== INFORMATION PROVIDED

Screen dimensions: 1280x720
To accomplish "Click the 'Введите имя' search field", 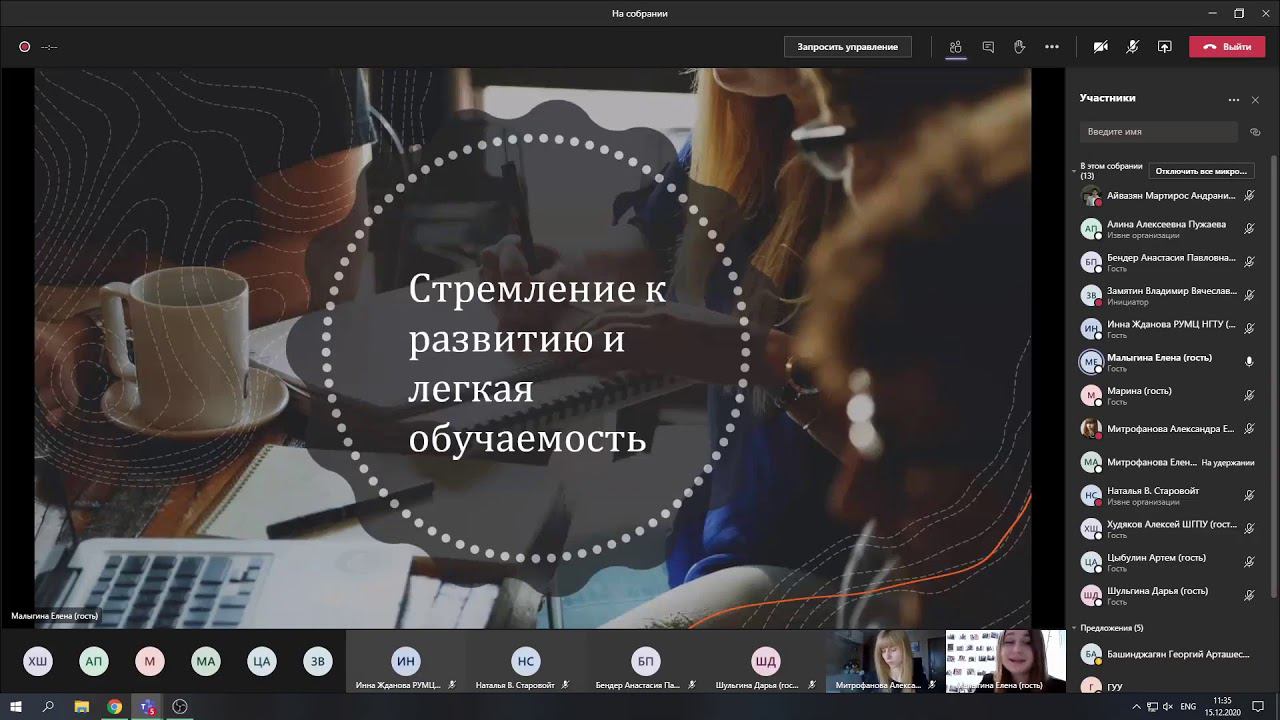I will (1158, 132).
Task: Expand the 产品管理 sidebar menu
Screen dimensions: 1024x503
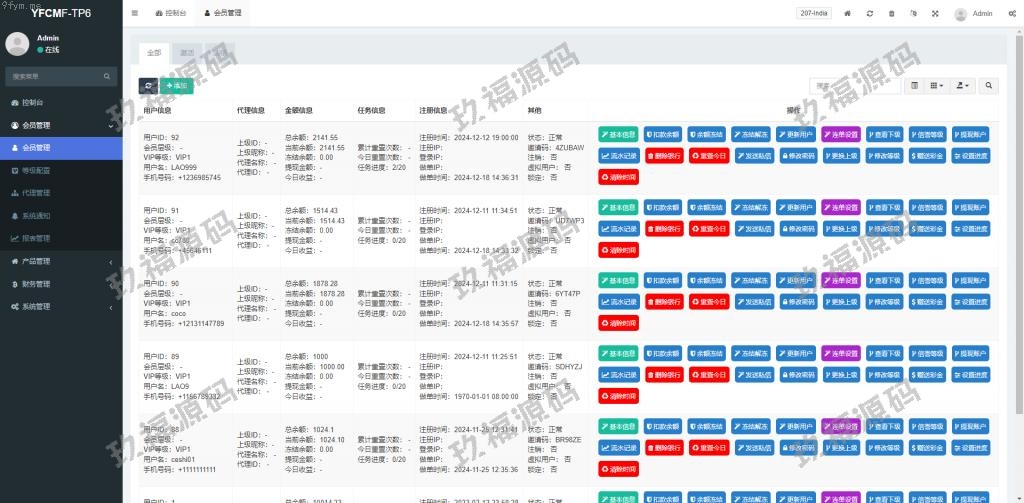Action: point(60,261)
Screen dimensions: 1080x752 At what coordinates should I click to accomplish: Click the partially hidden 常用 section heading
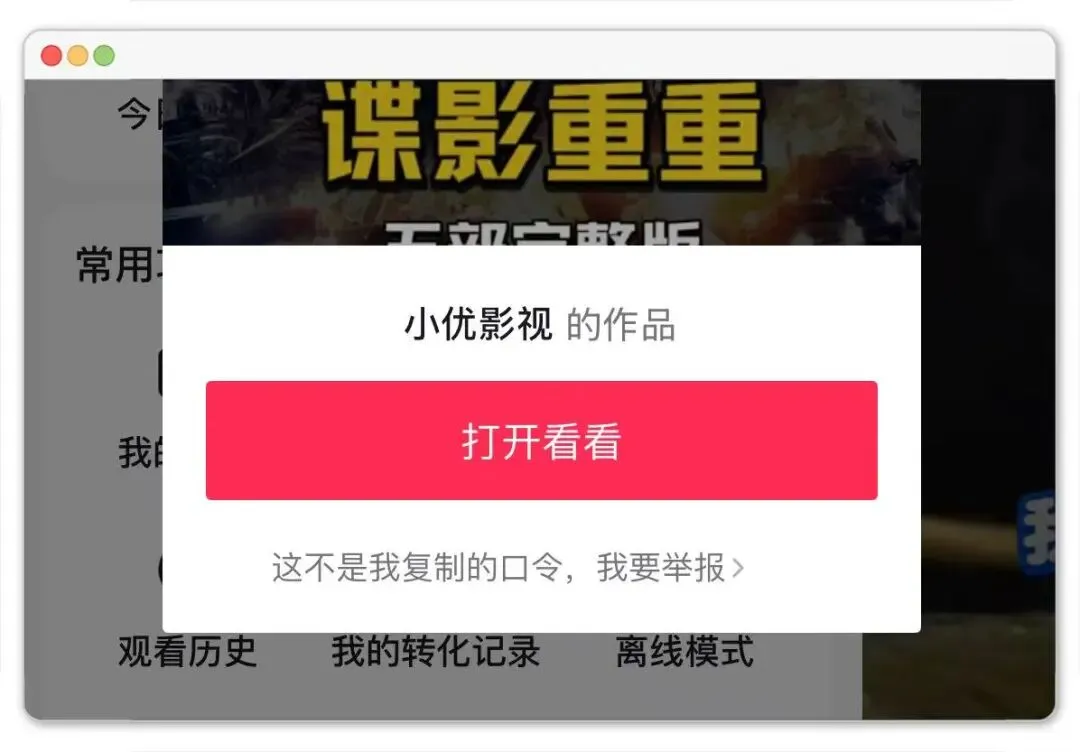[118, 264]
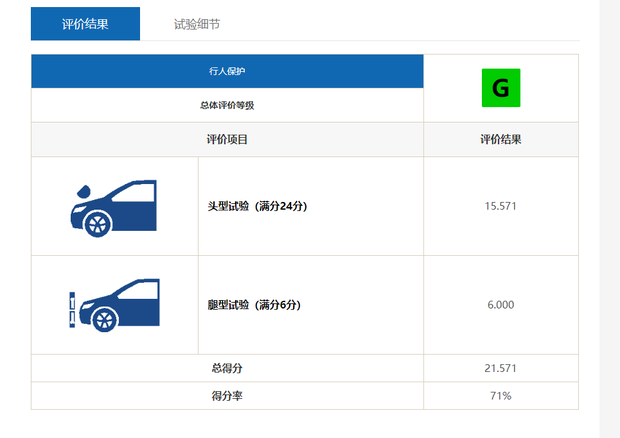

====

Lay out the records above as a Markdown table with the columns "Row" and "Line", one line per row, starting at the line that contains "Screen dimensions: 1080x752" and running through the end of the records. Skip any blank lines, and leave the pictures out.

| Row | Line |
|---|---|
| 1 | Screen dimensions: 1080x752 At what coordinates should I click to accomplish: Click the partially hidden 常用 section heading |
| 2 | [118, 264] |